Nein, als Christen müssen wir nicht mit einer permanenten Trauermine herumlaufen, wir müssen uns nicht beständig in Sack und Asche hüllen, wir müssen auch nicht wie im Mittelalter singend und uns selbst kasteiend durch die Strassen ziehen .... Wir müssen zwar ernst sein, wenn es die Situation erfordert, und wir dürfen ernst sein, wenn es unserem Naturell entspricht, doch wir dürfen in beiden Fällen fröhlich und glücklich sein, denn wir sind erlöst.

Jesus hat vor der Hölle gewarnt wie kein Anderer. Dennoch ist Seine Botschaft keine Droh-, sondern eine Frohbotschaft, weil wir nicht in die Hölle kommen müssen. Als Christen sind wir gerettet und kommen in den Himmel. Wir dürfen dankbar sein und Frohen Mutes, weil wir in Sein ewiges Königreich kommen und mit Ihm regieren werden. Das darf man uns ruhig anmerken.

Aber sehen wir wirklich erlöst aus? Freuen wir uns, dass wir jetzt schon mit Jesus leben dürfen? Dass wir alle unsere Sorgen bei Ihm abgeben können? Dass Er uns versorgt?

Dies alles sind keine hypotethischen Fragen, es sind auch keine weltfremden Theorien. Ich selbst - das sagte ich wohl schon - lebe ja in Hartz IV und merke, dass Gott mich hier durchträgt. Ich verstehe zwar nicht, warum ich "so gebeutelt" bin, aber ich weiss, dass ich sicher in Seiner Hand bin.

Klar: Mein Leben ist nicht einfach, aber welches Leben ist schon einfach? Wir alle werden gebeutelt, werden irgendwann verletzt, müssen irgendwann erkennen, dass wir uns in Anderen bedauerlicherweise getäuscht haben. Wir alle schiessen so manch grossen Bock. Wir alle haben schon am eigenen Leibe erlebt, dass so mancher Schuss nach hinten los gegangen ist. Und doch verlasse ich mich auf den Herrn, was sehr viel Druck weg nimmt.

Mancher, der mich kennt, fragt mich, warum ich allen Widernissen zum Trotz den Mut nicht verliere, den Kopf nicht in den Sand stecke und freundlich bleiben kann.
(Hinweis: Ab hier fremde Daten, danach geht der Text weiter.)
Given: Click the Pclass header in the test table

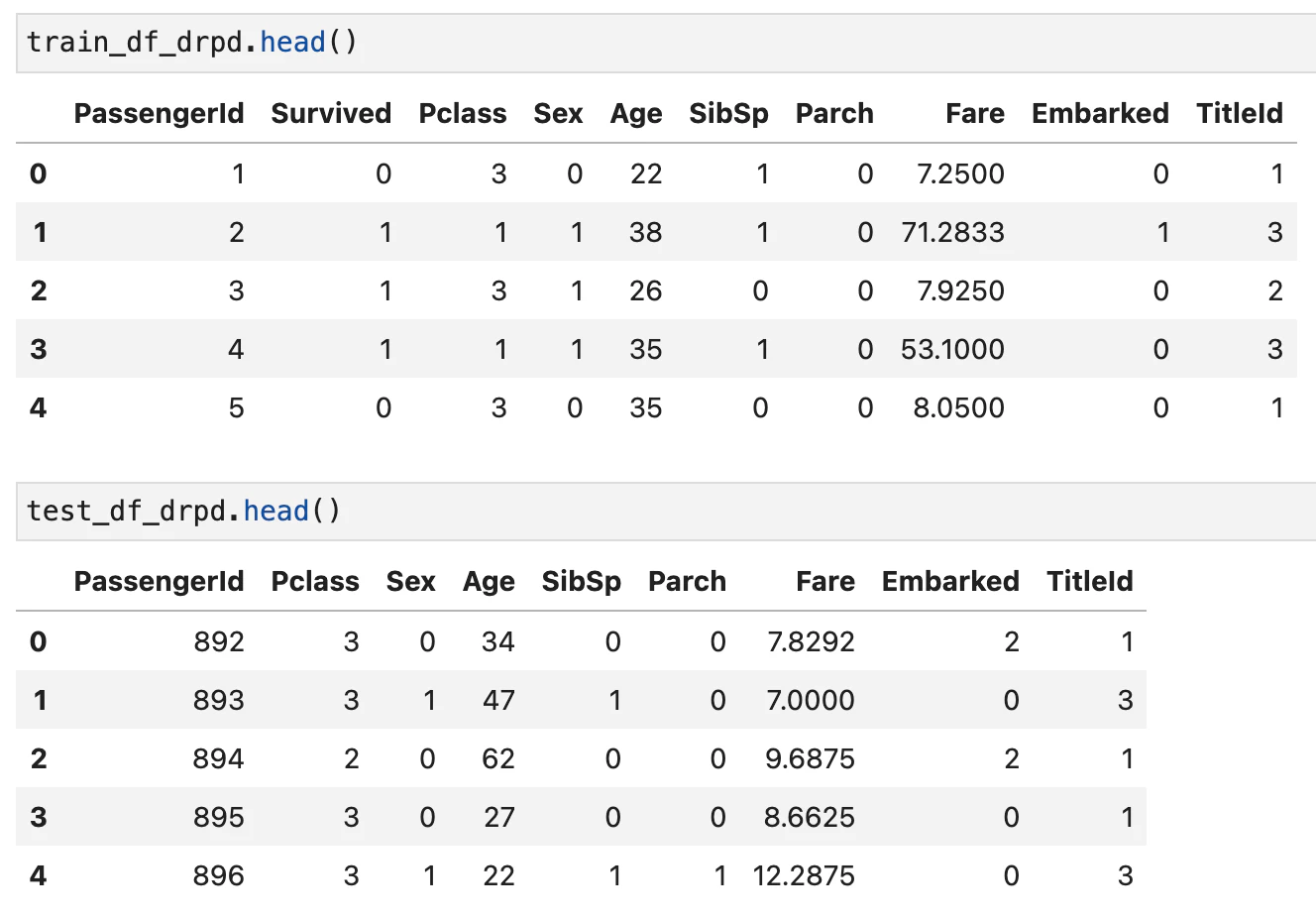Looking at the screenshot, I should [x=315, y=581].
Dann habe ich immer einen Aufhänger für mein Bekenntnis, das glaubwürdig ist, weil man mir das ja auch ansieht.

Es ist auch eine Frage des Blickwinkels: Ich kann natürlich auf die schauen, denen es "besser" geht - ob es wirklich so ist, ist eine andere Frage. Ich kann auf das sehen, was ich nicht habe. Aber brauche ich wirklich eine teure Uhr, ein tolles Auto, eine Yacht, eine Villa? Reiche Leute sind auch nicht unbedingt glücklich. Mancher Star und mancher Prominente verfiel Drogen, Alkohol oder beging Selbstmord.
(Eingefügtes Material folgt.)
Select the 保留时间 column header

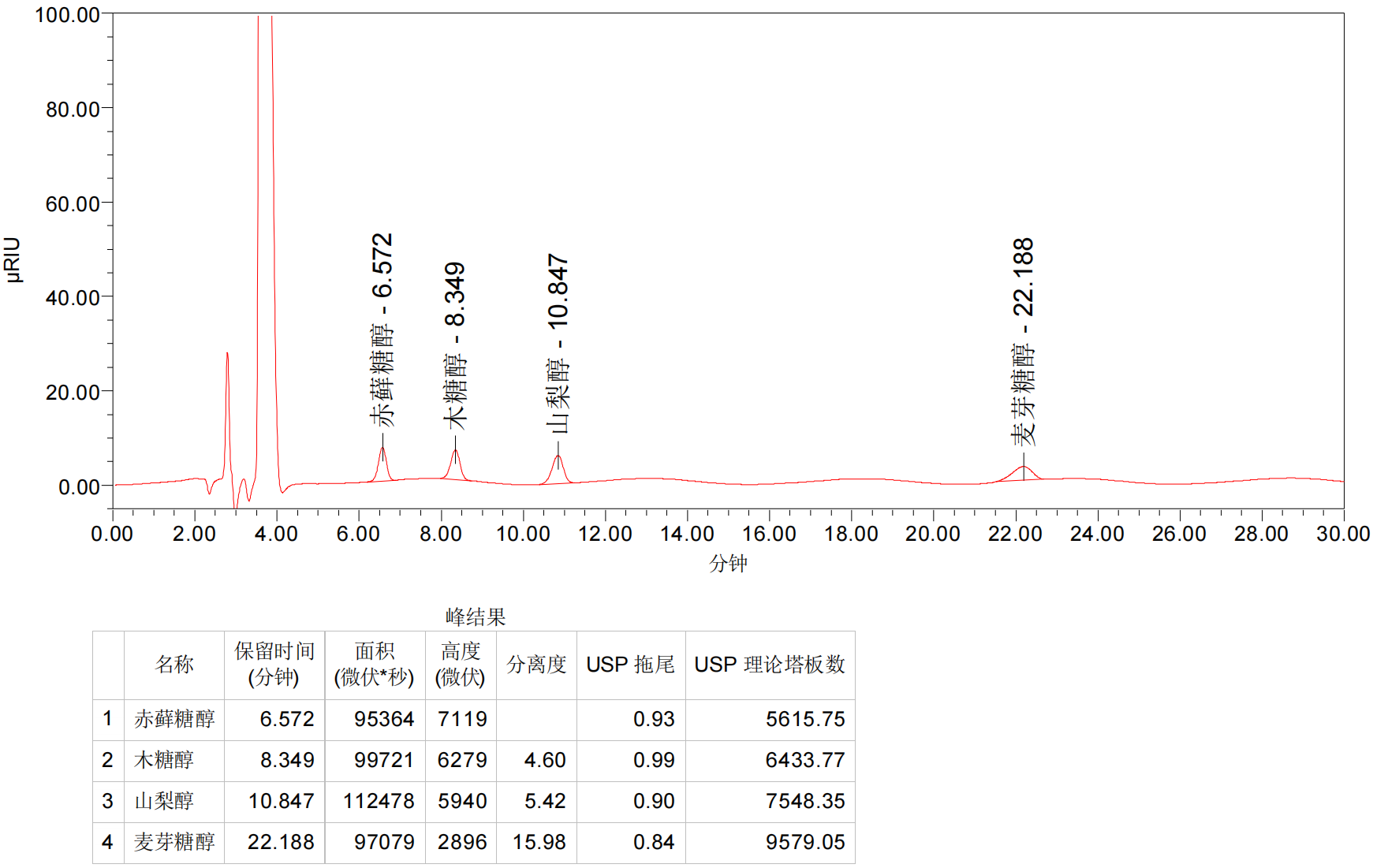274,665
Ich bin viel lieber dankbar, dass ich gesund bin, dass ich Freunde habe - und ich kann mich darauf verlassen, dass es wirkliche Freunde sind -, dass ich ein Bett, ein Dach über den Kopf und von allem genug habe. Diese Dankbarkeit macht mich offen für Andere. Sie gibt mir Kraft und Fröhlichkeit, weil es eine Dankbarkeit auf Jesus hin ist.

Vor allem: Ruhm, Ehre und Reichtum vergehen. Ich aber weiss, was an meinem Ende steht: Leben in Seinem Reich, mit Ihm speisen an Seinem Tisch. Und deshalb darf ich erlöst aussehen.